• Short problem 1
Transcribe the passage of the forum thread on RCI guest certificates starting at "## VAlegacy (Feb" and ending at "understand the redudancy.".
• Short problem 2
Pick up the forum thread on RCI guest certificates for DVC stays after its final sentence and extend it.

• Selected extract

--- begin ---

If you (or whoever else is on your RCI account) will not be at check-in, you will need a guest certificate.

Example:  I gave an RCI DVC exchange to my niece and I had to buy a guest certificate for her because I won’t be going with her and won’t be with her at check-in.  The only two names on my RCI account are mine and my husband’s.

Be sure to give all names to DVC Member Services *before* check-in because you cannot do it at check-in.


----------



## VAlegacy (Feb 13, 2020)

littlestar said:


> If you (or whoever else is on your RCI account) will not be at check-in, you will need a guest certificate.
> 
> Example:  I gave an RCI DVC exchange to my niece and I had to buy a guest certificate for her because I won’t be going with her and won’t be with her at check-in.  The only two names on my RCI account are mine and my husband’s.
> 
> Be sure to give all names to DVC Member Services *before* check-in because you cannot do it at check-in.


Thanks for the response, but I dont understand the redudancy.
In this instance, I booked a week for my parents.  If I call DVC and tell them the names of the person(s) checking in, what good does a GC do for me?  When they show up the show their ID's and its done.....right?


----------



## Shankilicious (Feb 13, 2020)

When booking through RCI, if you're not checking in, you HAVE to buy a guest cert or they could suspend your account. It's not like booking directly with a resort or hotel. It's several thousand resorts in a third party system so they automate/digitize everything.


----------



## ocdb8r (Feb 13, 2020)

Littlestar outlines the official and accurate policy of RCI. 

However, in my experience, for DVC you can avoid this by adding the name of whomever else you want to be able to check in to your reservation.  This is a bit of an exception to the normal rule as DVC actually encourages you to register your whole party ahead of time and then would allow any of them to check in to the unit - most other resorts will not allow you to add other names to the reservation without you at check-in.  In fact, if you have Magic Bands, you never actually need to check-in....you'll be sent your room number in the MyDisneyExperience app on the day of check-in and can go directly to your room and use the Magic Band as your room key for your whole visit.  My last three visits I have never interacted with anyone at the front desk.

--- end ---

• Provided data

--- begin ---

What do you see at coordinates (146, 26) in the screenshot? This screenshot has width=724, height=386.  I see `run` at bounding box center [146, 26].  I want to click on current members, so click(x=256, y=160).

--- end ---

• Reply 1
## VAlegacy (Feb 13, 2020)

littlestar said:


> If you (or whoever else is on your RCI account) will not be at check-in, you will need a guest certificate.
> 
> Example:  I gave an RCI DVC exchange to my niece and I had to buy a guest certificate for her because I won’t be going with her and won’t be with her at check-in.  The only two names on my RCI account are mine and my husband’s.
> 
> Be sure to give all names to DVC Member Services *before* check-in because you cannot do it at check-in.


Thanks for the response, but I dont understand the redudancy.

• Reply 2
The above assumes you do not have more than 3 people to add to the reservation (for a total maximum occupancy of 4, including yourself, as you won't be able to remove yourself from the reservation unless you go the Guest Certificate route recommended above).


----------



## Jan M. (Feb 13, 2020)

ocdb8r said:


> Littlestar outlines the official and accurate policy of RCI.
> 
> However, in my experience, for DVC you can avoid this by adding the name of whomever else you want to be able to check in to your reservation.  This is a bit of an exception to the normal rule as DVC actually encourages you to register your whole party ahead of time and then would allow any of them to check in to the unit - most other resorts will not allow you to add other names to the reservation without you at check-in.  In fact, if you have Magic Bands, you never actually need to check-in....you'll be sent your room number in the MyDisneyExperience app on the day of check-in and can go directly to your room and use the Magic Band as your room key for your whole visit.  My last three visits I have never interacted with anyone at the front desk.
> 
> The above assumes you do not have more than 3 people to add to the reservation (for a total maximum occupancy of 4, including yourself, as you won't be able to remove yourself from the reservation unless you go the Guest Certificate route recommended above).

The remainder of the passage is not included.